◆ **PAGE TEXT**:

While still a student, however, I would occasionally help the interim design professor, Richard Odle, with some events that he designed for corporate clients. When he left town on vacation during my senior year he asked me to design a fashion show set for Robinson’s department store where buyers and management preview the upcoming fashion trends. It became my first professional assignment. The show was a great success and I was paid more than I had ever held in my hands. Soon afterward I was offered a job to design and build all of Robinson’s shows. I then rented a small industrial space, bought some basic tools and started a business.

Did you feel sufficiently prepared to be a business owner?

Because I did not plan to own a business, I never took any business classes. When I look back, I wish I had. Although business ownership is very rewarding, it also is very stressful. Unlike being an employee, you never really stop being at the office – the work comes home with you.

If I realized then all the things that are involved in starting and operating a business, I probably would not have done it. With my love of theatrical design, I have been able to fulfill my passion and watch my business grow over the years and through two difficult recessions.

How is your business different from other types of enterprises?

Even though my training was all theatre, from day one my business has not been traditional theatre centric. Because of its genesis, it has been more about live shows and events, which now are commonly referred to as “corporate theatre.” There doesn’t tend to be much deep thought or art in what I do, but it is creative and challenging. I love that every week presents a new project and set of problems to solve. I don’t think I could be happy doing a repetitive job week after week.

How do you promote and expand your business?

My company was created backwards -- I was fortunate that I had a client asking me to start a business. For the first two and a half years, we had steady work designing and building high-end fashion shows for our first customer. During this period I met many other people in the special events industry that recommended me to new clients. This all happened pre-Internet, so face-to-face networking was – and still is to this day – how my business has grown.

Magazine and Yellow Pages advertising, for the most part, were ineffective. The type of clients we serve are not going to hire us from an ad. They want a person or company they already know to recommend a set design company.

◆ **PROBLEMS TO WORK ON**:
1) Put this sentence from the set design business interview above into Spanish: "I love that every week presents a new project and set of problems to solve."
2) Write the next part of the set design business interview above, starting after its final sentence.

◆ **SUPPLIED MATERIAL**:
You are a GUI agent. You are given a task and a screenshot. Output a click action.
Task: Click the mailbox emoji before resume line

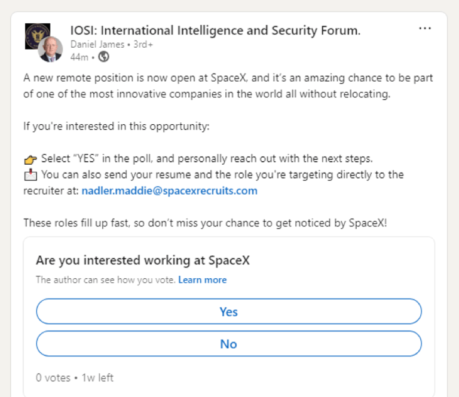coord(30,175)
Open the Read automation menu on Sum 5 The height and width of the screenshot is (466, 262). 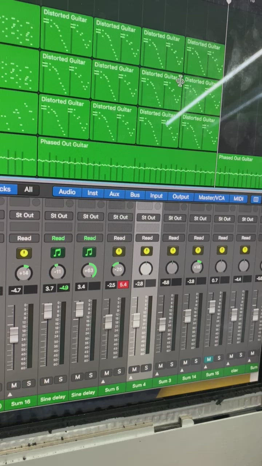119,238
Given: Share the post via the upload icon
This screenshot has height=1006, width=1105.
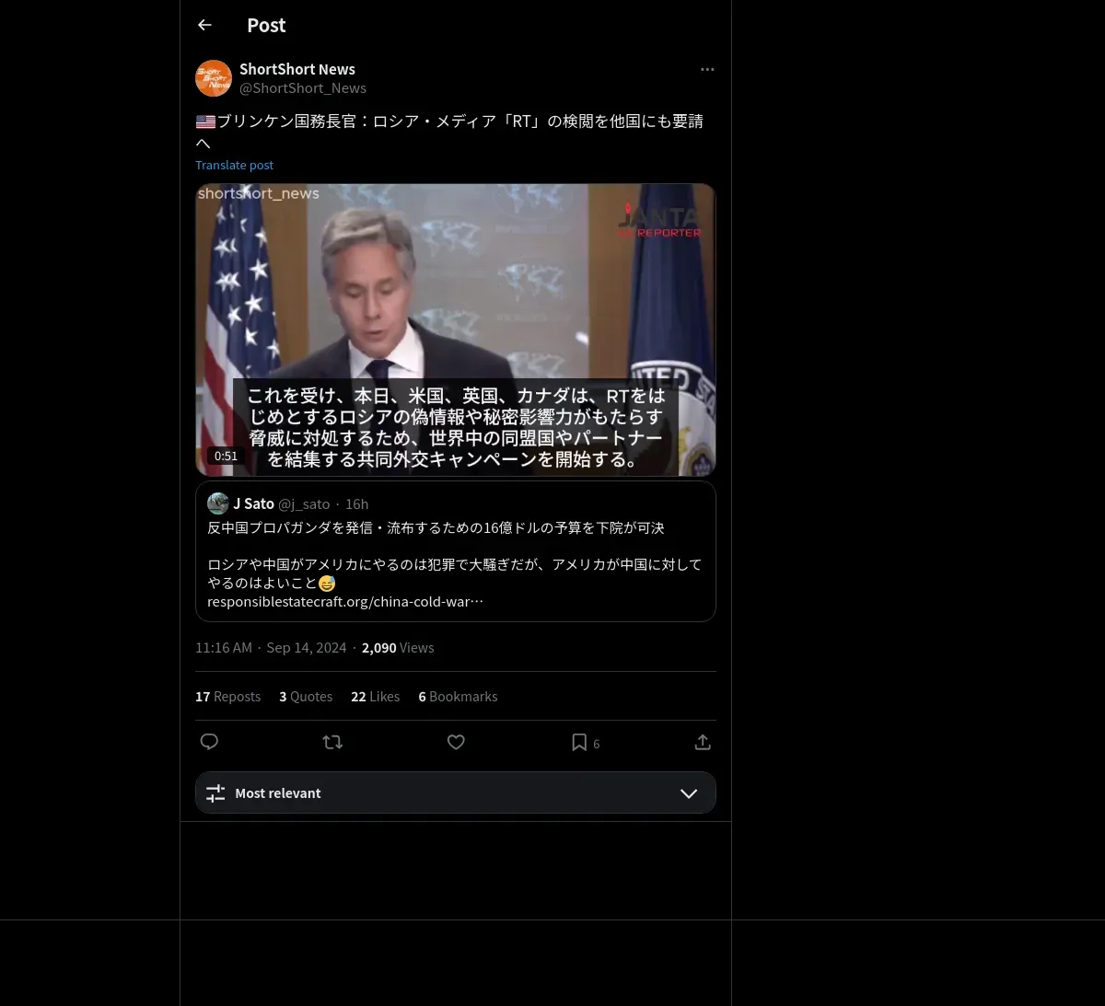Looking at the screenshot, I should pyautogui.click(x=703, y=742).
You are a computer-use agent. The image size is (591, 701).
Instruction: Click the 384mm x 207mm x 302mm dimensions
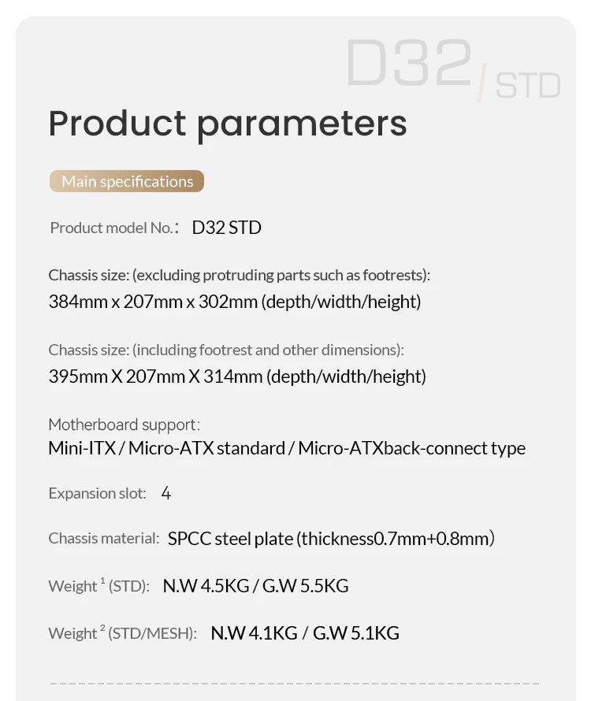coord(235,302)
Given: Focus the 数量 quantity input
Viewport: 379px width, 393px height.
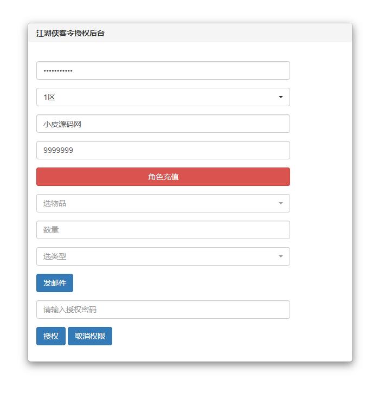Looking at the screenshot, I should pyautogui.click(x=163, y=230).
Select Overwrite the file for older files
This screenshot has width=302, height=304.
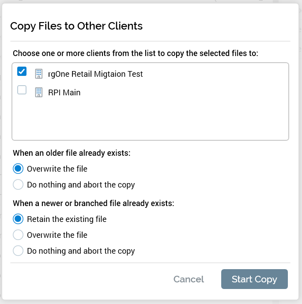tap(18, 169)
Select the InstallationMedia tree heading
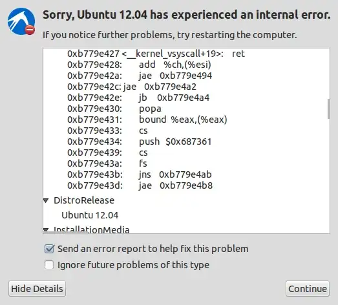This screenshot has height=305, width=338. pos(91,230)
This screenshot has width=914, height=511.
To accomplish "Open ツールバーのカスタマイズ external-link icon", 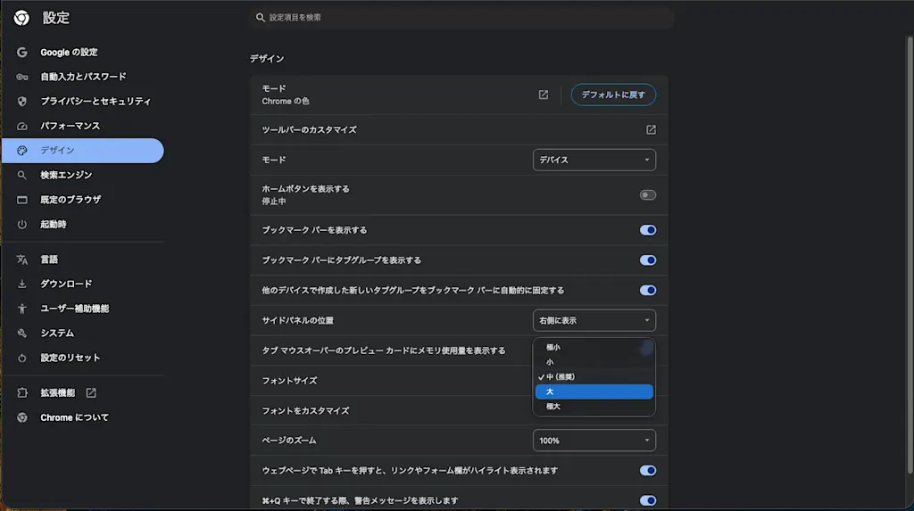I will [651, 130].
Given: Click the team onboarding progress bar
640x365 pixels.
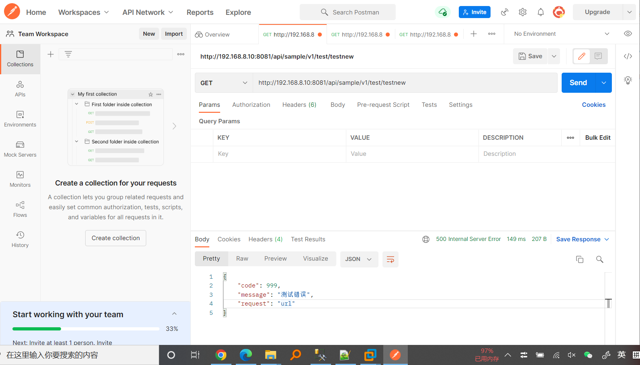Looking at the screenshot, I should (86, 329).
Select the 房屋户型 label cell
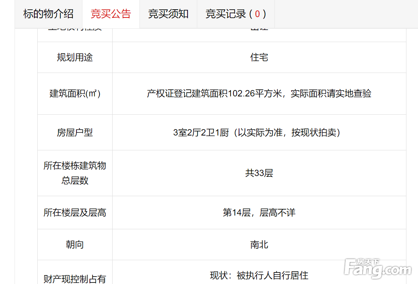This screenshot has width=418, height=284. [x=75, y=133]
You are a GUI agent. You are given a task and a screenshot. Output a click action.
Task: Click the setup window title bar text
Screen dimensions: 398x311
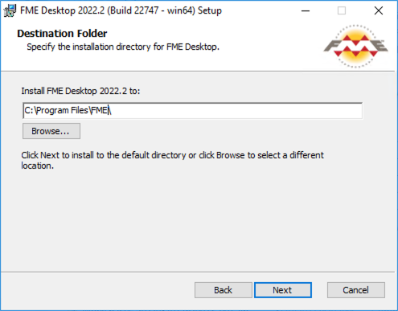[x=121, y=10]
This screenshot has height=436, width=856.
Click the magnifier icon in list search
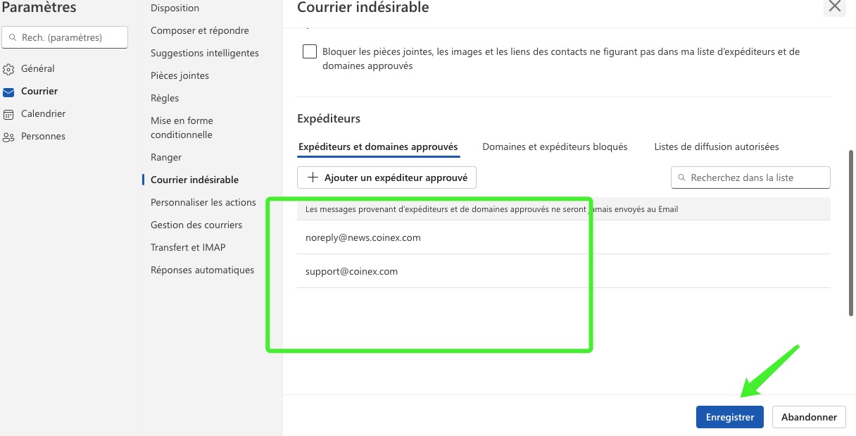(681, 178)
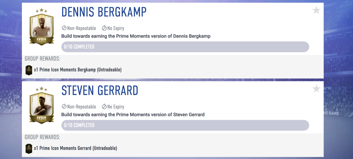Click the Dennis Bergkamp title
The height and width of the screenshot is (159, 353).
click(104, 12)

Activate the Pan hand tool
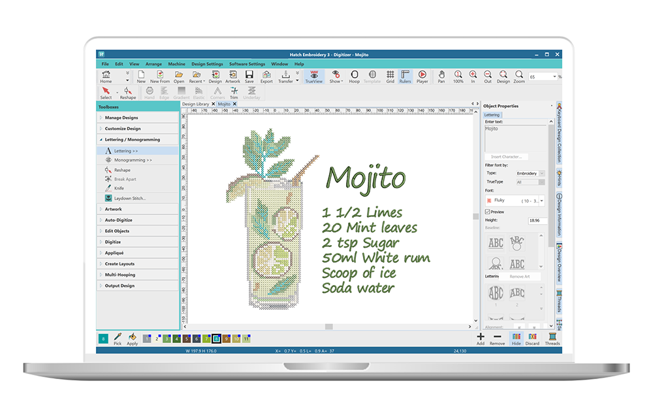[441, 76]
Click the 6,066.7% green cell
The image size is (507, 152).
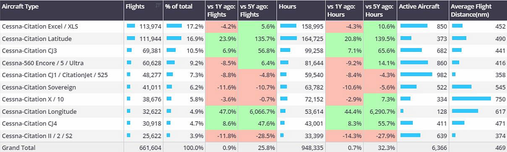pyautogui.click(x=257, y=112)
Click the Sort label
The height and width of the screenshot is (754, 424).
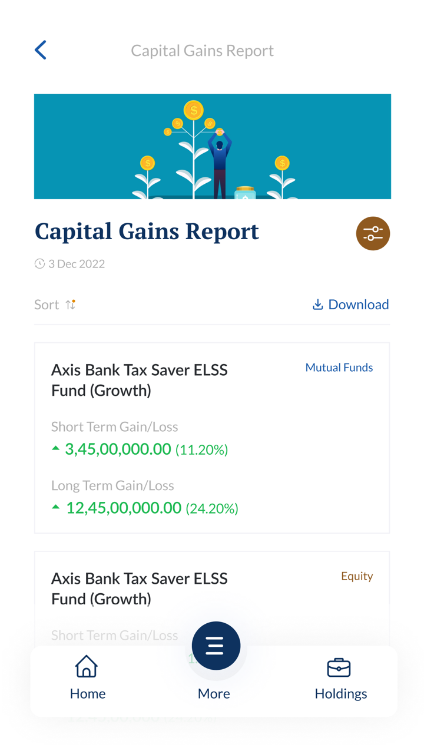pos(47,305)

◆ **RESULTS OF THE TASKS**:
1) Me encanta que cada semana traiga un nuevo proyecto y un conjunto de problemas que resolver.

2)
Our firm also has grown by taking chances and offering new products and services, like creating custom Christmas décor for shopping centers, high-end centerpieces and developing a structural support system for the professional balloon decorating industry. I just completed my 24th year as technical coordinator of confetti and airborne effects for New Years Eve in New York’s Times Square. Customers will return and recommend you if you meet or beat their expectations and are able to offer multiple services.

What do you tell students pursuing a theatre arts career or thinking about becoming entrepreneurs like you?

Beyond the obvious of immersing yourself in art and art history, I tell them to get your hands dirty by building and creating what you are designing on paper or on a computer. The more you understand what’s involved in physically building something, the better designer you can become. Theatre design is a very collaborative process, both with the directors and other project designers. I also tell them that their verbal, written and visual communication skills are all equally important.

And finally, it is called “show business”. You need to take business courses. Whether you are a freelance designer or part of a larger firm, you need to know how to create budgets, schedule time and manage people. There is nothing like real world experience. So, while you are still in school, pick up any work you can with organizations that do what you are studying. The process and pace of working outside the campus theatre will be different. Get a taste of how other businesses operate. Research your potential competition. Offer something different or cutting edge if you believe the market needs it.

Starting and running a business means you may be wearing a lot of hats in the beginning. Don’t be afraid to ask for advice and hire support services that will make your job easier.